Exercise input start

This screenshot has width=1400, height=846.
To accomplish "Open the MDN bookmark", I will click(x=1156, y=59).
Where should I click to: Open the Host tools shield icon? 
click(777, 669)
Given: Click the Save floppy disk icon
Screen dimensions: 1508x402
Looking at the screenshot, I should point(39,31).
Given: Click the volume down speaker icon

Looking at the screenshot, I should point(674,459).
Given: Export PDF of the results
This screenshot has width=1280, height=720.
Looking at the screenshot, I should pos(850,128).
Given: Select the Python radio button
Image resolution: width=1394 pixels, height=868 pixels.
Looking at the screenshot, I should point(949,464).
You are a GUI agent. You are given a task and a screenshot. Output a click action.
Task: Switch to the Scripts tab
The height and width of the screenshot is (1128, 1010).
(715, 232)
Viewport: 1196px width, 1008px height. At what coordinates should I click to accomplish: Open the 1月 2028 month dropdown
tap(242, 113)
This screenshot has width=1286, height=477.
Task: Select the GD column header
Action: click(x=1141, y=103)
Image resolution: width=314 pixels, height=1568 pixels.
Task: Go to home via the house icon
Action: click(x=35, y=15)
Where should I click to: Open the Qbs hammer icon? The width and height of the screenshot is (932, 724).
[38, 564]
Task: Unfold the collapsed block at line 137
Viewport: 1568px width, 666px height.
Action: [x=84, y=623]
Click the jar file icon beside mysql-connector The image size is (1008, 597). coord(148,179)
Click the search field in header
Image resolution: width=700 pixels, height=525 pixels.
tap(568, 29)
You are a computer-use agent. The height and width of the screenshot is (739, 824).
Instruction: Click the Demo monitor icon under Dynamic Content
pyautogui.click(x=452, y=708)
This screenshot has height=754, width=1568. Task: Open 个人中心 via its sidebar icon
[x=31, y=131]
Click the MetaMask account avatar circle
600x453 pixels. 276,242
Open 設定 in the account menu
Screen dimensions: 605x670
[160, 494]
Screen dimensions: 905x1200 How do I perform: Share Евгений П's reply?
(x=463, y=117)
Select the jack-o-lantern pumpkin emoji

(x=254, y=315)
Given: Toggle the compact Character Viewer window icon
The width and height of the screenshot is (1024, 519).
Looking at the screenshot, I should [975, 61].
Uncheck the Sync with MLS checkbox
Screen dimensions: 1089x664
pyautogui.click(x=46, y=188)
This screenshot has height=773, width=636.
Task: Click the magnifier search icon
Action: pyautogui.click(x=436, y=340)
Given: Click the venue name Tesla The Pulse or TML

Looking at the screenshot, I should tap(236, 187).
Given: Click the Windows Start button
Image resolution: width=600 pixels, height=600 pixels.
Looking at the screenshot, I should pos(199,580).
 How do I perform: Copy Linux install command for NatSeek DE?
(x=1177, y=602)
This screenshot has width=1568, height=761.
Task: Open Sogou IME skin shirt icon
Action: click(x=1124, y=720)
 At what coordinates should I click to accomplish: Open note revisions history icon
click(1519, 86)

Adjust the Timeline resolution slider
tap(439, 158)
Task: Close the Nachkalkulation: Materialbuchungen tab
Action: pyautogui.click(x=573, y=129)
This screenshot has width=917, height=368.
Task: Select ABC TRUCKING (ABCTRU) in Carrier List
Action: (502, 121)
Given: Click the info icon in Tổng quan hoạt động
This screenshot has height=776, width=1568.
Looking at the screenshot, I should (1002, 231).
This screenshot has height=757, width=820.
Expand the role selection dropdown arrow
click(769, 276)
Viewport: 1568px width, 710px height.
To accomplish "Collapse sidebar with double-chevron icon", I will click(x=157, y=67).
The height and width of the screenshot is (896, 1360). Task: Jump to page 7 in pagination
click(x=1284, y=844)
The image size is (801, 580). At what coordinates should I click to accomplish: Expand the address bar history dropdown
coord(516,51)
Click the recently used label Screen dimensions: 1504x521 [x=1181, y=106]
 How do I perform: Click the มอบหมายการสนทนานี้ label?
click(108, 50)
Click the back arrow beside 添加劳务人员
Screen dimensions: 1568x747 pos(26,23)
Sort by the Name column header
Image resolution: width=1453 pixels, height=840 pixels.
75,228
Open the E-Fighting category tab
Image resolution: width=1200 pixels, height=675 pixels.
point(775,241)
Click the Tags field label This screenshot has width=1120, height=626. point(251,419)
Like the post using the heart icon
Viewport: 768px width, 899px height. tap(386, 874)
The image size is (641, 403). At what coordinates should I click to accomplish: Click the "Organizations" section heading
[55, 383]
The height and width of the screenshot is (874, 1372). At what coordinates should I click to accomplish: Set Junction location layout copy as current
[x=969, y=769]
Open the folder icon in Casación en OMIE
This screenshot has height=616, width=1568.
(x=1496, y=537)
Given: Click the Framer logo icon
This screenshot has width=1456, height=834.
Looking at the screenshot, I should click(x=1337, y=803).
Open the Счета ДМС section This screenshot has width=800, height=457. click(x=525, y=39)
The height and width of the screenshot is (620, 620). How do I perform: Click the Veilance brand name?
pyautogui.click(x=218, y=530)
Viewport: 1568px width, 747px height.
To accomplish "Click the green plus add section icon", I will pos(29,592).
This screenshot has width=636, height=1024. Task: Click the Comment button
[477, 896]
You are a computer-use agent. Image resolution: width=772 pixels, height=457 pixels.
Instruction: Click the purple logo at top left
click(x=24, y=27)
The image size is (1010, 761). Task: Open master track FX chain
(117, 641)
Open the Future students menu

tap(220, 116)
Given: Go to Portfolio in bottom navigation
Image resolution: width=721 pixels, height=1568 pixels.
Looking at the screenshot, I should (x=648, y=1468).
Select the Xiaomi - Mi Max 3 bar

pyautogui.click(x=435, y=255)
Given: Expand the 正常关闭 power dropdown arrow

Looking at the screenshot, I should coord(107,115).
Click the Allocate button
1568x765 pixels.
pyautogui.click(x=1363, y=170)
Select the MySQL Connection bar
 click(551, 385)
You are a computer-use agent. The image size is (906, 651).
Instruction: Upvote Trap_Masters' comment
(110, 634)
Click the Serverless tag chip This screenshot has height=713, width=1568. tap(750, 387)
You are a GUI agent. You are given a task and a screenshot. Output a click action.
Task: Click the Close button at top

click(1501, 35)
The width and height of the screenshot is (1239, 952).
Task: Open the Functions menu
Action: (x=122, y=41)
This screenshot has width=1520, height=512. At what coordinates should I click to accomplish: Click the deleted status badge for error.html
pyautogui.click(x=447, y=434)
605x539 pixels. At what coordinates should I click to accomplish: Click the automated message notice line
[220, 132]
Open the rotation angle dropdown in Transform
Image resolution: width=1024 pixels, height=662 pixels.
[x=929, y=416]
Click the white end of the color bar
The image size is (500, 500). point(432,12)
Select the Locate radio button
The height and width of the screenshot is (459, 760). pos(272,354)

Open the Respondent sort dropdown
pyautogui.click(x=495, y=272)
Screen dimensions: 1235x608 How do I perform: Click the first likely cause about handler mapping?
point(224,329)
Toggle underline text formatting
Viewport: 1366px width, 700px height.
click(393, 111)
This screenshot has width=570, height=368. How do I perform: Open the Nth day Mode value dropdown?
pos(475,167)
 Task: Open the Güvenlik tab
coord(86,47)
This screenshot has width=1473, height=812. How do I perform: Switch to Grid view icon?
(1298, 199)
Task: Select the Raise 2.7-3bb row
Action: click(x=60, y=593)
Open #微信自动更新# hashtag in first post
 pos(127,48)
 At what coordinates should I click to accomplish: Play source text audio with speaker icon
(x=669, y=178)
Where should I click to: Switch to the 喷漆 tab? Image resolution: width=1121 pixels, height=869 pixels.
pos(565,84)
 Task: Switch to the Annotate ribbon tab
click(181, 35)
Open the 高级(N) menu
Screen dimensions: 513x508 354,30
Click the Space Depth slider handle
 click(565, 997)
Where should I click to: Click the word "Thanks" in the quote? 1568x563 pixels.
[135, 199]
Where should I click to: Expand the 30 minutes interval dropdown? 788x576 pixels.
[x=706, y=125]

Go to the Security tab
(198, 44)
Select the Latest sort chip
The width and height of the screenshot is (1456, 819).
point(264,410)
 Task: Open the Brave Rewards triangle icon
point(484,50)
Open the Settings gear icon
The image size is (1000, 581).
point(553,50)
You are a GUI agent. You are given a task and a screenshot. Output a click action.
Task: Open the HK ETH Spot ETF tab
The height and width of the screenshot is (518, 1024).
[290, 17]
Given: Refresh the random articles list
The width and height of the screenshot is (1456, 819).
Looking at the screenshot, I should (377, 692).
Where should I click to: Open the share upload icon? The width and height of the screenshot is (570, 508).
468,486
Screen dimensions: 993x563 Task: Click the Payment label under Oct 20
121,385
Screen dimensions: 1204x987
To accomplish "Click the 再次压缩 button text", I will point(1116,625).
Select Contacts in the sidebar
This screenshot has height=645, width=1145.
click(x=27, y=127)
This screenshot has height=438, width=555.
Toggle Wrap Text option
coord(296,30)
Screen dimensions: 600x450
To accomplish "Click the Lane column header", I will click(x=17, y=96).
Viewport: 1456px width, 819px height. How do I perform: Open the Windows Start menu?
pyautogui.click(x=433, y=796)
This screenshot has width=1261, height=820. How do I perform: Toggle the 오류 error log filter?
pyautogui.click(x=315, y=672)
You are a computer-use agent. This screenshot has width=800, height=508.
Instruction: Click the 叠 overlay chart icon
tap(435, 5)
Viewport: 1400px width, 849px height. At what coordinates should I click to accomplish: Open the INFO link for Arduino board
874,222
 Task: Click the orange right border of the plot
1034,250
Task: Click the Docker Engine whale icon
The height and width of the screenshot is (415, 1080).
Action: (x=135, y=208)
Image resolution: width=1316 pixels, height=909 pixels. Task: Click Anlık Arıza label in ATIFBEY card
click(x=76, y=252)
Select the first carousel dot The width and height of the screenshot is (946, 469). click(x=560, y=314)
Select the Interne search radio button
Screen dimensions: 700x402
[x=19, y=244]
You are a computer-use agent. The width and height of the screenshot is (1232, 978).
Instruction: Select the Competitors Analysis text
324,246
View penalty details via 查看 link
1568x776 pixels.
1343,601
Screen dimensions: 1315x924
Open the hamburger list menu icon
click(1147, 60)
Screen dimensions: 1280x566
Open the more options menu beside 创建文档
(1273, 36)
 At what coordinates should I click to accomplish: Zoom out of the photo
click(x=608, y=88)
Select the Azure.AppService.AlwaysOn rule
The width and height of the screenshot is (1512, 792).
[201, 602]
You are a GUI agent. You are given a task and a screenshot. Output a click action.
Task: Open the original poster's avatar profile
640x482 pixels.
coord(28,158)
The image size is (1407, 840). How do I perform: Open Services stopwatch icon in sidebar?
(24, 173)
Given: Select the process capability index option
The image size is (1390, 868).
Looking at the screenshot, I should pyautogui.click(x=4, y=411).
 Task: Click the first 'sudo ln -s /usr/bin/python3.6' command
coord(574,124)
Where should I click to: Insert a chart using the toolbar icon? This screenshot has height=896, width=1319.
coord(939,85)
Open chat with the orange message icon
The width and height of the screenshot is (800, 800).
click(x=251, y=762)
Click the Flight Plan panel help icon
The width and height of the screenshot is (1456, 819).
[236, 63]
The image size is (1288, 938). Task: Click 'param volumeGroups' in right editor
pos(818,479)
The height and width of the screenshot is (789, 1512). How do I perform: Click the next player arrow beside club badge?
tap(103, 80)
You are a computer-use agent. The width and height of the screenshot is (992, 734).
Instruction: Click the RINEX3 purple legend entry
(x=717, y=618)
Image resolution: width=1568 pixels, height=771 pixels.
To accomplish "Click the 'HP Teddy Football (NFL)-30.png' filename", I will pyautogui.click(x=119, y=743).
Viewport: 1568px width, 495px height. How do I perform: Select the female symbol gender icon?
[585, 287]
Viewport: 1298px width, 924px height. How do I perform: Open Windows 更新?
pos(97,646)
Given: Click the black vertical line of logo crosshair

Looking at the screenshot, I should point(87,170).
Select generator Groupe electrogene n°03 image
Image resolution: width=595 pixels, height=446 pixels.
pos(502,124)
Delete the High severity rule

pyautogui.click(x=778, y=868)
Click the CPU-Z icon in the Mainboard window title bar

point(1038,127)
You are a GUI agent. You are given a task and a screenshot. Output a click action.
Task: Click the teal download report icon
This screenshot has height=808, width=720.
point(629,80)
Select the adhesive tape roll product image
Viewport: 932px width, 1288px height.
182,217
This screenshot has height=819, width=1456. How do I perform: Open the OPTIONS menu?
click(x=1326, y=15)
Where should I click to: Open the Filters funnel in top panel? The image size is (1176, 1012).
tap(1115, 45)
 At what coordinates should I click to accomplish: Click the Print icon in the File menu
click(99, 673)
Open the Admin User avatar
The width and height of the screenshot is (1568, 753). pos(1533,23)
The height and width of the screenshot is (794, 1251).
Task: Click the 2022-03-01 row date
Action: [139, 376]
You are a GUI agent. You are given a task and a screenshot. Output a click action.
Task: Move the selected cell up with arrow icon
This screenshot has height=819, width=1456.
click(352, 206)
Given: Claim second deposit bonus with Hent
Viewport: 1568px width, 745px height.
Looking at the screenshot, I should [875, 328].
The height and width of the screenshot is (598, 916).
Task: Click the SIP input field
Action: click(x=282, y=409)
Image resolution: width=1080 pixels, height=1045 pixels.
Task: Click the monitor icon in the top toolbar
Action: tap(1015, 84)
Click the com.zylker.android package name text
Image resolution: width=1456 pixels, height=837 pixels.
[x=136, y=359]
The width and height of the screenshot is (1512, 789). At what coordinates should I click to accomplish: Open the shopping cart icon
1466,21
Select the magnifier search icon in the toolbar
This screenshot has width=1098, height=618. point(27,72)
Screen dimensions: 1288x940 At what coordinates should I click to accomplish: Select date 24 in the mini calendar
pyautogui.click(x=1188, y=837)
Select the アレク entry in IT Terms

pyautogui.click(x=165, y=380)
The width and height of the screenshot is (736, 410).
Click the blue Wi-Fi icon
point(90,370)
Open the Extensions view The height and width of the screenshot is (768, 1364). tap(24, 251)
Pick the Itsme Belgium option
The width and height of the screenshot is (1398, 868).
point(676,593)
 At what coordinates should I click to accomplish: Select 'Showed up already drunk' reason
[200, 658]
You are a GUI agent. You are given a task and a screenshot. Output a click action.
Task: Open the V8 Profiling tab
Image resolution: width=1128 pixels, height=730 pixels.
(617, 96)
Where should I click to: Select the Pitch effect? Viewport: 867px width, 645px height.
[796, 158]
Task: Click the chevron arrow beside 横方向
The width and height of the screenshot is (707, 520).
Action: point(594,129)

Exercise input end

### Stated goal
Arrange the stretch of the records from the line that contains "Where should I click to: Click" through the line that contains "coord(296,30)" as a Markdown table with the columns "Row" and "Text". Number each line under "Row" and leave out blank lines.

### Result of this exercise
| Row | Text |
|---|---|
| 1 | Where should I click to: Click the word "Thanks" in the quote? 1568x563 pixels. |
| 2 | [135, 199] |
| 3 | Where should I click to: Expand the 30 minutes interval dropdown? 788x576 pixels. |
| 4 | [x=706, y=125] |
| 5 | Go to the Security tab |
| 6 | (198, 44) |
| 7 | Select the Latest sort chip |
| 8 | The width and height of the screenshot is (1456, 819). |
| 9 | point(264,410) |
| 10 |  Task: Open the Brave Rewards triangle icon |
| 11 | point(484,50) |
| 12 | Open the Settings gear icon |
| 13 | The image size is (1000, 581). |
| 14 | point(553,50) |
| 15 | You are a GUI agent. You are given a task and a screenshot. Output a click action. |
| 16 | Task: Open the HK ETH Spot ETF tab |
| 17 | The height and width of the screenshot is (518, 1024). |
| 18 | [290, 17] |
| 19 | Given: Refresh the random articles list |
| 20 | The width and height of the screenshot is (1456, 819). |
| 21 | Looking at the screenshot, I should (377, 692). |
| 22 | Where should I click to: Open the share upload icon? The width and height of the screenshot is (570, 508). |
| 23 | 468,486 |
| 24 | Screen dimensions: 993x563 Task: Click the Payment label under Oct 20 |
| 25 | 121,385 |
| 26 | Screen dimensions: 1204x987 |
| 27 | To accomplish "Click the 再次压缩 button text", I will point(1116,625). |
| 28 | Select Contacts in the sidebar |
| 29 | This screenshot has height=645, width=1145. |
| 30 | click(x=27, y=127) |
| 31 | This screenshot has height=438, width=555. |
| 32 | Toggle Wrap Text option |
| 33 | coord(296,30) |